Physician-patient shared decision-making isnt always what it seems

doctor and patient

Research shows there are many reasons why involving patients in decisions about their care is good medicine. Shared decision-making can increase patients’ satisfaction, improve their understanding of the risks and benefits of treatment, and ensure their care is better aligned with their values.

Yet, despite widespread support of shared decision-making in medicine, how it plays out in real-world clinical practice can be anything but straightforward.

A JAMA Surgery study published earlier this year found that American surgeons’ involvement of older patients in decisions about major surgery was “highly variable”—and seemingly inauthentic.

Margaret Schwarze, a vascular surgeon and one of the study’s authors, said that surgeons were more likely to use shared decision-making when they thought that operating was a bad idea. But when they thought that surgery was a good idea, they were less likely to involve patients in the decision.

In other words, Schwarze explained, “I’m going to offer you choices, then talk you out of the bad one”—an approach that she said runs counter to the spirit of shared decision-making.

Schwarze cited the example of offering a patient near death the option of being resuscitated if they stop breathing—then spending the next hour talking them out of choosing that option.

In such cases, she said, the patient is left wondering, “If you didn’t think this was an option, why would you even offer it to me?”

In a related commentary, surgeons Anne Ehlers and Dana Telem argued there is little value—and plenty of potential for confusion or distress—in offering patients false choices purely for the show of involving them in decisions.

“We tout shared decision making as this thing that we should be using all the time,” says Ehlers. “And really, in some cases, it may not be warranted or even appropriate.”

When she’s working with patients requiring hernia repair, Ehlers says she doesn’t lay out all of the potential options for them when she feels there’s “one clear winner” in terms of clinical effectiveness.

Canadian family doctors have previously contended that “there must be a clear need for a decision” for shared decision-making to be useful.

According to Guylène Thériault and colleagues, “While shared decision-making is mostly underused, at times it is introduced in situations when it probably should not be.” That includes times when there is no decision to be made, when patients cannot collaborate in the decision, or when the benefits versus harms of a treatment do not justify such an approach.

Indeed, a 2018 commentary in the British Journal of General Practice provocatively questioned whether it’s honest to describe decisions as “shared” when the “realities of clinical practice mean that genuinely shared decision making is not completely impossible but difficult to achieve in a sincere and just manner.”

Even so, many patients would like to see clinicians make the effort to involve them—including in situations where one option may seem like the clear choice.

“It really is about deciding what your values are, what risks you’re willing to take, and how you see the benefits,” said Maureen Smith, a patient advocate living in Ottawa.

That does not mean pretending that all options are equal. “Patients want their doctor’s opinion,” Smith noted.
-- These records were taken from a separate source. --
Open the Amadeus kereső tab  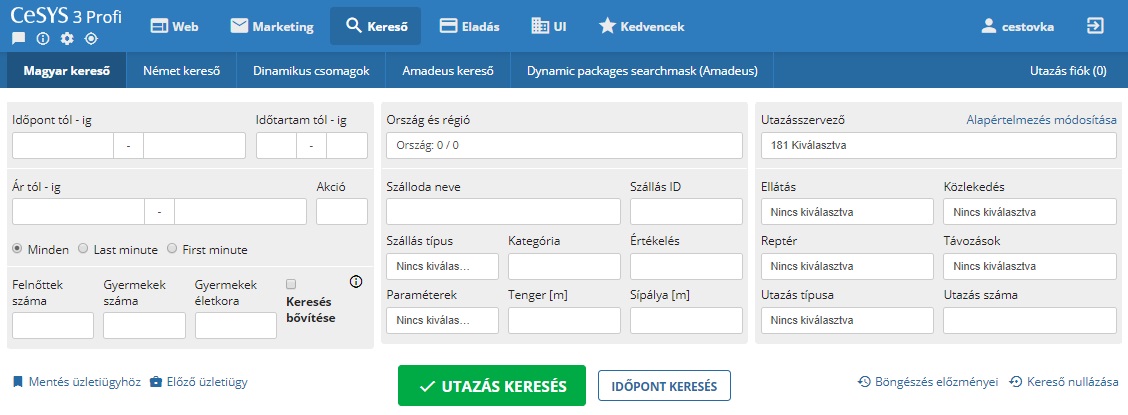[x=448, y=71]
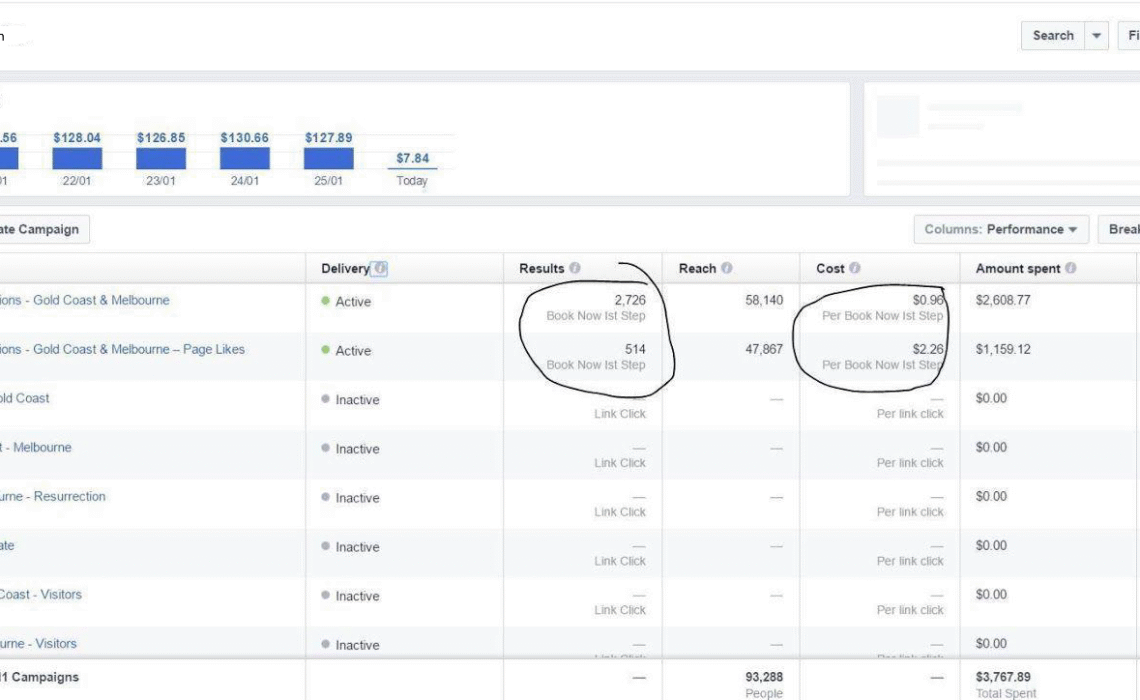Click info icon next to Reach header

click(726, 269)
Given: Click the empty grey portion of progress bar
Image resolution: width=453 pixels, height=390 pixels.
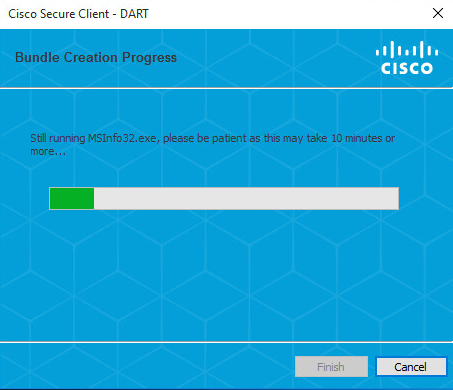Looking at the screenshot, I should pos(246,198).
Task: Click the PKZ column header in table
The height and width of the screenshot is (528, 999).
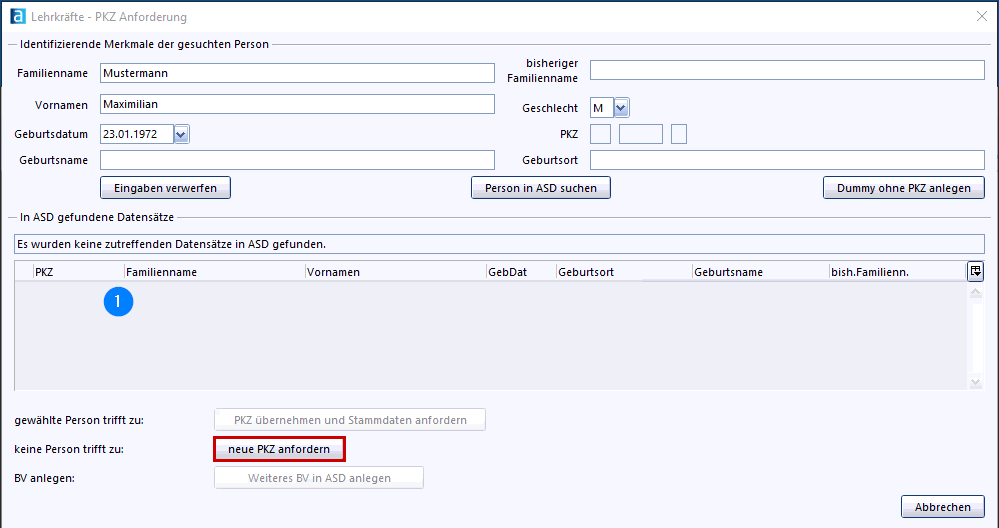Action: pos(76,272)
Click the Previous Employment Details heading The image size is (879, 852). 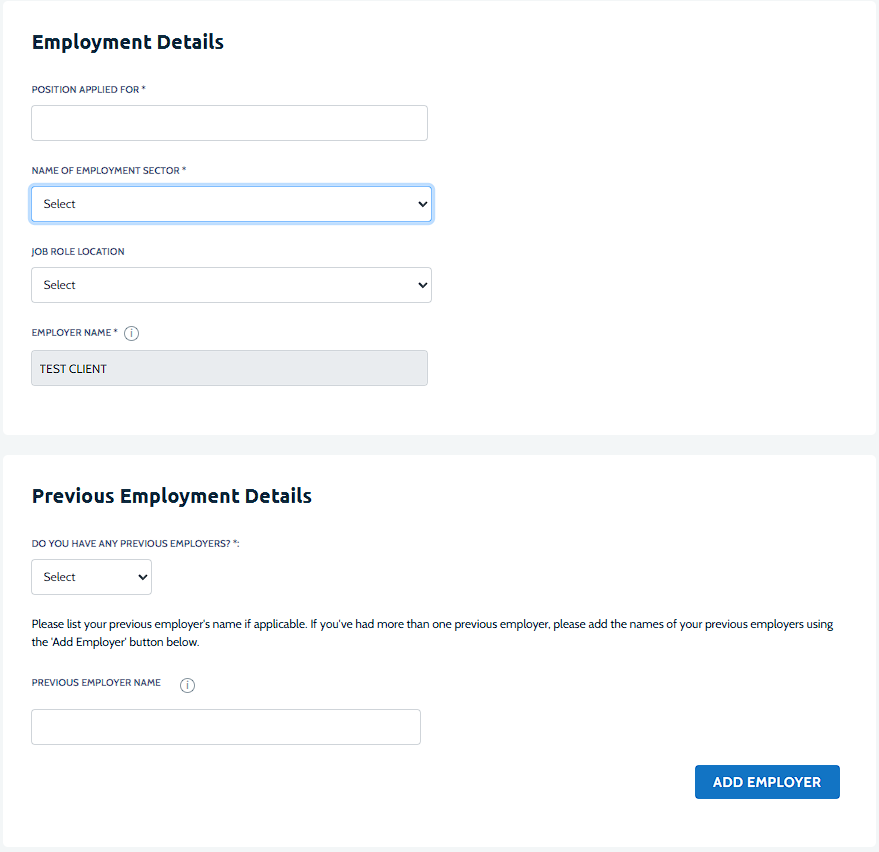tap(172, 496)
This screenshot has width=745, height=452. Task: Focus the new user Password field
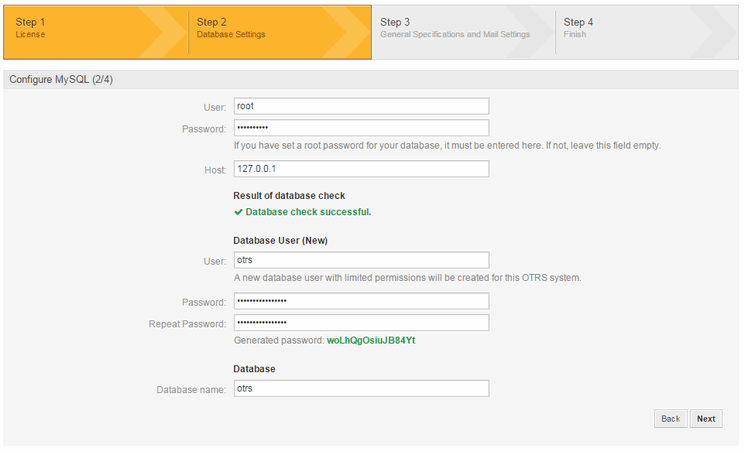361,301
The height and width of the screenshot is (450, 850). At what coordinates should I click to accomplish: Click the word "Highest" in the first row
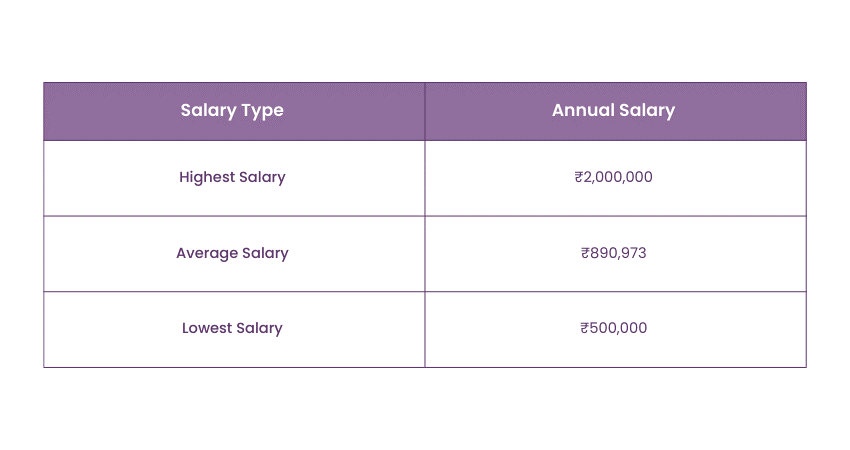[x=205, y=177]
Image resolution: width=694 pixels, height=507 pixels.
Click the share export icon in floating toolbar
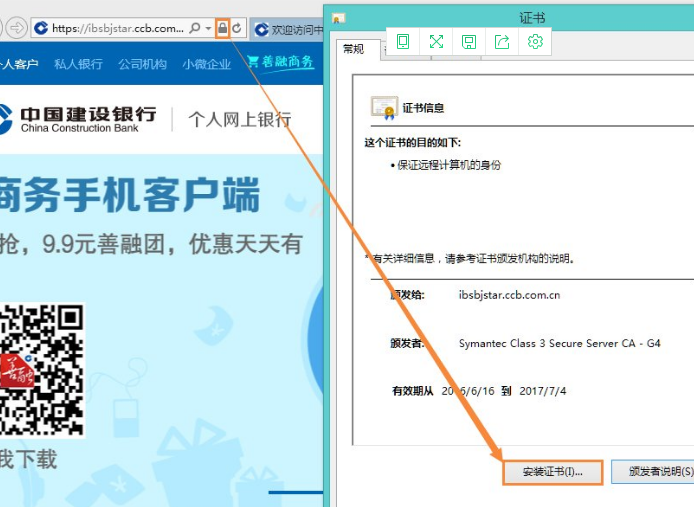(x=502, y=41)
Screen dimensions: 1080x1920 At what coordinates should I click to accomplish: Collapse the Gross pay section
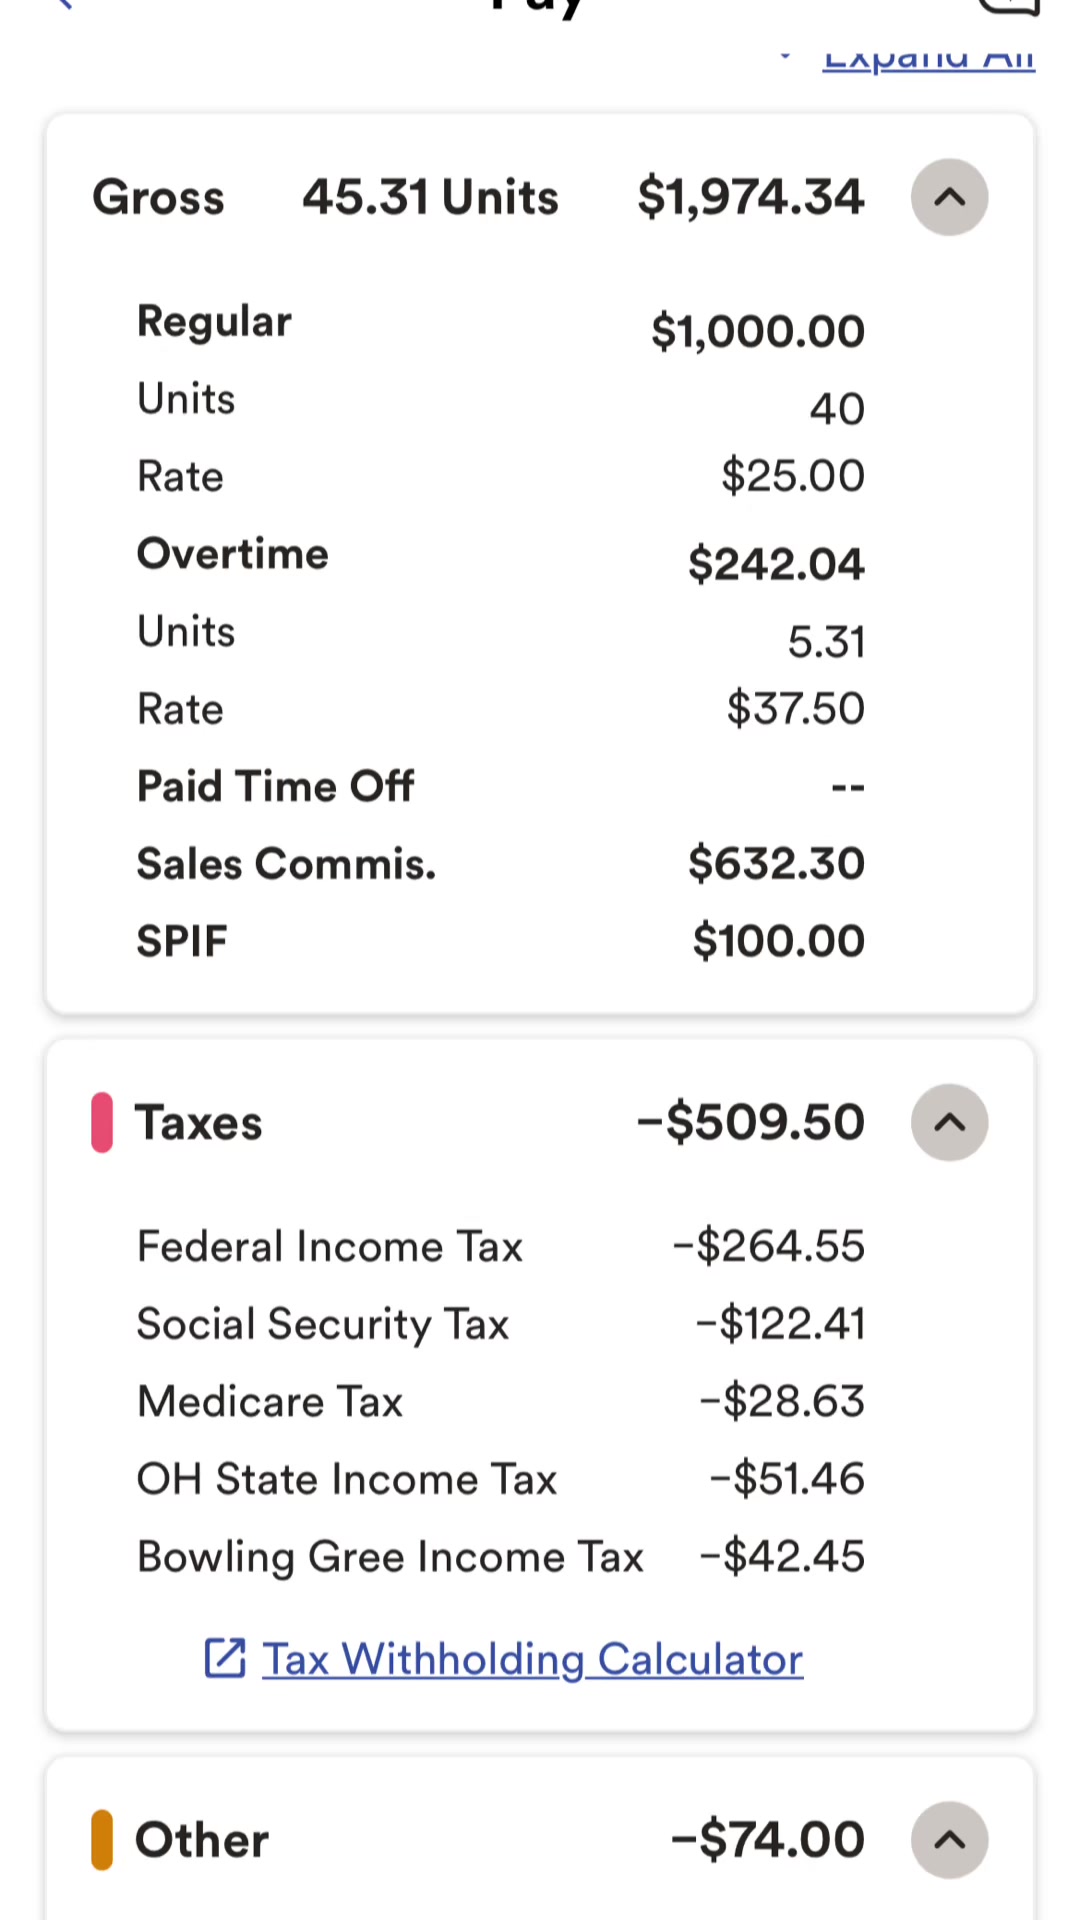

But it does mean acknowledging that options exist.

One web-based survey published in CMAJ Open found that fewer than half of people in Canada who received health care in 2017 said their providers discussed treatment options with them.

Clinicians often cite time constraints and other practical barriers to involving patients in decisions. However, as the CMAJ Open study authors noted, most of these supposed barriers “are not evidence-based and are often based on misconceptions.”

Canada is making progress on shared decision-making, but it’s a “slow chug forward,” says Dawn Stacey, a senior scientist at the Ottawa Hospital Research Institute who leads research on patient decision aids. “The problem in Canada is we have no incentive for shared decision-making.”

Australia, she said, has changed its accreditation standards so hospitals now require clinicians to use shared decision-making approaches with patients.

The country was able to do that because there is a single national agency—the Australian Commission on Safety and Quality in Health Care—that has jurisdiction over improvements in health care, Stacey explained. “In Canada, we don’t really have any ‘stick’ at the national level. Every province does its own thing.”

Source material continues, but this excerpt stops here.